PH.D DEFENCE - PUBLIC SEMINAR

Generalizable Deep Learning: Addressing Distribution Shifts for Visual Recognition

Speaker

Mr. Zhang Yifan

Advisor

Dr Bryan Hooi Kuen-Yew, Assistant Professor, School of Computing

12 Sep 2024 Thursday, 10:00 AM to 11:30 AM

MR20, COM3-02-59

Abstract:

Deep foundation models have revolutionized the field of artificial intelligence and machine learning. However, their vulnerability to distribution shifts, including data distribution shifts (covariate shifts) and class distribution shifts (concept drift), hinders their effective deployment in real-world applications like healthcare and autonomous driving. In this talk, we aim to advance generalizable deep learning by developing innovative techniques for addressing challenges arising from both data and class distribution shifts.

First, we explore Test-time Adaptation (TTA) to address distribution shifts between training and test data. Our primary goal is to address the stability issues of TTA in real-world applications. We find that the batch norm layers are the critical factor in TTA instability, especially under challenging conditions like mixed distribution shifts and small batch sizes. To mitigate this issue, we propose a novel Sharpness-aware and Reliable Entropy Minimization (SAR) method, which selectively removes noisy samples and pushes the model towards a stable and flat minimum.

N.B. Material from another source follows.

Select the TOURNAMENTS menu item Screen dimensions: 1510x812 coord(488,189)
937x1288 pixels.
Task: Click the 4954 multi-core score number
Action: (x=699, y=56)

Second, we explore long-tailed recognition to address class distribution shifts between training and test data. We focus on test-agnostic long-tailed recognition, where the training class distribution is long-tailed, while the test class distribution is unknown and not necessarily balanced. Besides class imbalance, this task poses one more key challenge: the class distribution shifts between training and test data are unknown. To address this task, we propose a novel framework called Self-supervised Aggregation of Diverse Experts (SADE), with a new skill-diverse expert learning strategy and a novel test-time expert aggregation strategy

Lastly, we explore foundation generative models to address the generalization problem of models in small-scale data scenarios. The generalization of DNNs relies heavily on the quantity and quality of training data. However, collecting and annotating data on a large scale is often expensive and time-consuming. To address this issue, we explore a new task, termed dataset expansion, aimed at expanding a ready-to-use small dataset by automatically creating new labeled samples. To this end, we present a Guided Imagination Framework (GIF) that leverages cutting-edge generative models like DALL-E2 and Stable Diffusion (SD) to "imagine" and create informative new data from the input seed data.

In summary, we introduce a suite of techniques to improve the generalizability of deep models for real-world applications in the face of data and class distribution shifts.